Mechanism: Pharmacologic mitophagy induction by Urolithin A clears damaged mitochondria, restoring eNOS coupling and nitric oxide bioavailability while reducing ADMA and arterial stiffness. Readout: Readout: This leads to a ≥10% increase in NOx, a ≥15% reduction in ADMA, a ≥0.5 m/s decrease in cfPWV, and a reduction in p-tau181 and NfL levels.
Hypothesis: Enhancing endothelial mitochondrial quality control through pharmacologic mitophagy induction will restore nitric oxide (NO) bioavailability, reduce asymmetric dimethylarginine (ADMA) levels, and thereby decrease arterial stiffness, which in turn attenuates downstream tau‑related neurodegeneration in cognitively normal older adults.

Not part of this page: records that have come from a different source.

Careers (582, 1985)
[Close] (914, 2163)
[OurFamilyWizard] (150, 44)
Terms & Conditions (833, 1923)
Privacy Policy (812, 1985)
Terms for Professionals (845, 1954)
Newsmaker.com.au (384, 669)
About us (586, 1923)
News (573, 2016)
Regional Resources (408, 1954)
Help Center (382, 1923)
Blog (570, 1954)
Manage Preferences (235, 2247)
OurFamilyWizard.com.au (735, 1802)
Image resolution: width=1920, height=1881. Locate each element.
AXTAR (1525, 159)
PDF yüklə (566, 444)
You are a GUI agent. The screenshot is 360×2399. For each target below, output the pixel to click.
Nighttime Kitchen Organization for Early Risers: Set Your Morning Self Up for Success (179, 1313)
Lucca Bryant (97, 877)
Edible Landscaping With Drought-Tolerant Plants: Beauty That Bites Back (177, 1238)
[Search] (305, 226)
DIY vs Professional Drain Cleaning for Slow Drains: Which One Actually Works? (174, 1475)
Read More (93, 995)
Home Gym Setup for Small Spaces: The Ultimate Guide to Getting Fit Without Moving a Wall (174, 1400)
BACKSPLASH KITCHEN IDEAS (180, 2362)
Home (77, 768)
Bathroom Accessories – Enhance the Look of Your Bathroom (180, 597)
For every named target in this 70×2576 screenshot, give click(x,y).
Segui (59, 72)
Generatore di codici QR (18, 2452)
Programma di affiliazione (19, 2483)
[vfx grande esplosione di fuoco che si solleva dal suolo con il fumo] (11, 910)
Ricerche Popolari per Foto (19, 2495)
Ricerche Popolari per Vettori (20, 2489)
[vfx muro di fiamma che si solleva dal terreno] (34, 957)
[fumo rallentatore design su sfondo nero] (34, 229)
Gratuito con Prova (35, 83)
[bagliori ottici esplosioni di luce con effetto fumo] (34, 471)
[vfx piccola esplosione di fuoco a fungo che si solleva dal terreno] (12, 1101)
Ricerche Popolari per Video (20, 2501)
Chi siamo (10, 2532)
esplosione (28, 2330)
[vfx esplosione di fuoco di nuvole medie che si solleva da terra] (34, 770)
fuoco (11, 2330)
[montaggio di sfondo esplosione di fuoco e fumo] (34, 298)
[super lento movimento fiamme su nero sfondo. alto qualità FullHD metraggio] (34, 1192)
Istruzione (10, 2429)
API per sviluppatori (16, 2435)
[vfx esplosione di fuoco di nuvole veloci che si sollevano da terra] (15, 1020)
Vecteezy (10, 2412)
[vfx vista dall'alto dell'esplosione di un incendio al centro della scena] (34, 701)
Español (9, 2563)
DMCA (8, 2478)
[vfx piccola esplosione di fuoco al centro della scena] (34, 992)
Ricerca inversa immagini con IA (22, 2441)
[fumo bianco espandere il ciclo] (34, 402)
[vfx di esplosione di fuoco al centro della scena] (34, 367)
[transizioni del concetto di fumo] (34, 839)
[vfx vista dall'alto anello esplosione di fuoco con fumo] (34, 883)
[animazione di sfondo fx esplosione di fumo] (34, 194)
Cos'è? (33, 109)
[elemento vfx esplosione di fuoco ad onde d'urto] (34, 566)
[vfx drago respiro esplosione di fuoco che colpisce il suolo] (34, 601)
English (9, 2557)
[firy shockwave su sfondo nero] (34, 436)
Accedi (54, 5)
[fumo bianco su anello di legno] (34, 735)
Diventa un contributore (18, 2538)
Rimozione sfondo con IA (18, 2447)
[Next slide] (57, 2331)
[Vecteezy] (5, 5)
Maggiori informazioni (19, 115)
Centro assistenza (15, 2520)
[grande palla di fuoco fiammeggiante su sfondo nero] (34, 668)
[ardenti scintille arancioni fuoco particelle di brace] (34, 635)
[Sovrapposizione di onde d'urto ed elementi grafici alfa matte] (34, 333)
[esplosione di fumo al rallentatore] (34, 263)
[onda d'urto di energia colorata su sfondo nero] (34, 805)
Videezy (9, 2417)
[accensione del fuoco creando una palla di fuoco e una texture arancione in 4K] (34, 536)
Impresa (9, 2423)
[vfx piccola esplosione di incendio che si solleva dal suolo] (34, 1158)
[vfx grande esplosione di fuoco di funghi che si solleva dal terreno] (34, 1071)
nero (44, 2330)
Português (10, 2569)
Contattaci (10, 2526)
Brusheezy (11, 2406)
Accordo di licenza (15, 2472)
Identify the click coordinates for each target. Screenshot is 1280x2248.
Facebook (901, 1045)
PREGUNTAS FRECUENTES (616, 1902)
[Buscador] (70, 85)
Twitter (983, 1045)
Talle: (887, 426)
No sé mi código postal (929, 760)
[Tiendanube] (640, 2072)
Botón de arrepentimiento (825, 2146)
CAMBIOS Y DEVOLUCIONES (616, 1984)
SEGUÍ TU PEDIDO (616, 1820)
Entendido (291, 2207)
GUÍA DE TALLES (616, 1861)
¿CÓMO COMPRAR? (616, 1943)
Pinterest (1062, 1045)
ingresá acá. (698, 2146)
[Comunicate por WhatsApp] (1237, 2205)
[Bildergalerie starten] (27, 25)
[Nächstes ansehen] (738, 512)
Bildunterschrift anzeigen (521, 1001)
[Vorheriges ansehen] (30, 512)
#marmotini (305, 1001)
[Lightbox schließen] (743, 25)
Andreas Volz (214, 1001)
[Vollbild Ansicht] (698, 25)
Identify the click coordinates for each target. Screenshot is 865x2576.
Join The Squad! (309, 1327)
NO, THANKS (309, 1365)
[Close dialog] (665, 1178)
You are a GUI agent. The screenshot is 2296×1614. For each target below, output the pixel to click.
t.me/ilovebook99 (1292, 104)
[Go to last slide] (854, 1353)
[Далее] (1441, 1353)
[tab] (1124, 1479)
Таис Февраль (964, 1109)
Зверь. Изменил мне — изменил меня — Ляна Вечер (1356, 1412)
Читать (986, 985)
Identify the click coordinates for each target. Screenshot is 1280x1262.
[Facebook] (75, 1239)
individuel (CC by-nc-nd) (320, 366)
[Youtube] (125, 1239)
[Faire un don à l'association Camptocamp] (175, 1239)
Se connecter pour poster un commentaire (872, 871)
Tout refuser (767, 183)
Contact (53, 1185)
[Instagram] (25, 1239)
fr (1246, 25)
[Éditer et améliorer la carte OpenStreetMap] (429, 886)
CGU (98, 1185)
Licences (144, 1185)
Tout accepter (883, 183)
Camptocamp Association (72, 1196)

Rationale: Endothelial senescence and oxidative stress drive eNOS uncoupling and ADMA accumulation, creating a feed‑forward loop that lowers NO, increases peroxynitrite, and promotes vascular stiffening via SASP‑mediated smooth‑muscle remodeling【https://www.explorationpub.com/Journals/ec/Article/101279】. Mitochondrial ROS from NADPH oxidases and uncoupled eNOS are major contributors to this redox burden【https://www.explorationpub.com/Journals/ec/Article/101279】. Recent work shows that mitophagy defects exacerbate mitochondrial ROS production in aging endothelium, while pharmacologic activators of mitophagy (e.g., urolithin A) improve endothelial function in preclinical models【https://pmc.ncbi.nlm.nih.gov/articles/PMC11198378/】. We propose that mitophagy‑mediated clearance of damaged mitochondria lowers superoxide generation, allowing eNOS to remain coupled, decreasing ADMA synthesis (since ADMA formation is up‑regulated by oxidative activation of protein arginine methyltransferases) and increasing NO bioavailability. Reduced ADMA and increased NO will improve vasodilatory tone, lower carotid‑femoral pulse wave velocity (cfPWV), and diminish mechanical stress that drives endothelial senescence. Consequently, arterial stiffening—shown to correlate more strongly with biological age than chronological age【https://academic.oup.com/ajh/article/38/9/706/8117235】—will be attenuated, breaking the SASP‑driven cycle that stimulates vascular smooth‑muscle phenotype switching and extracellular‑matrix deposition【https://www.explorationpub.com/Journals/ec/Article/101279】. Improved arterial compliance will enhance cerebral perfusion and reduce pulsatile stress on the blood‑brain barrier, limiting the influx of inflammatory mediators that promote astrocytic activation and tau phosphorylation【https://pubmed.ncbi.nlm.nih.gov/41763008/】【https://www.marcusinstituteforaging.org/news/stiff-arteries-may-amplify-early-memory-decline-older-adults】.
Testable prediction: A 6‑month, double‑blind, randomized controlled trial assigning older adults (60‑80 yr) with elevated baseline cfPWV (>10 m/s) to receive either a mitophagy inducer (urolithin A 500 mg daily) or placebo will show: (1) a ≥10 % increase in plasma nitrate/nitrite (NOx) and a ≥15 % reduction in ADMA; (2) a ≥0.5 m/s decrease in cfPWV; and (3) a concomitant reduction in plasma p‑tau181 and neurofilament light (NfL) levels compared with placebo. Mediation analysis will test whether changes in cfPWV mediate the effect of the intervention on p‑tau181/NfL. Failure to observe these changes would falsify the hypothesis that endothelial mitochondrial quality control links NO‑ADMA dynamics to arterial stiffness and downstream tau pathology.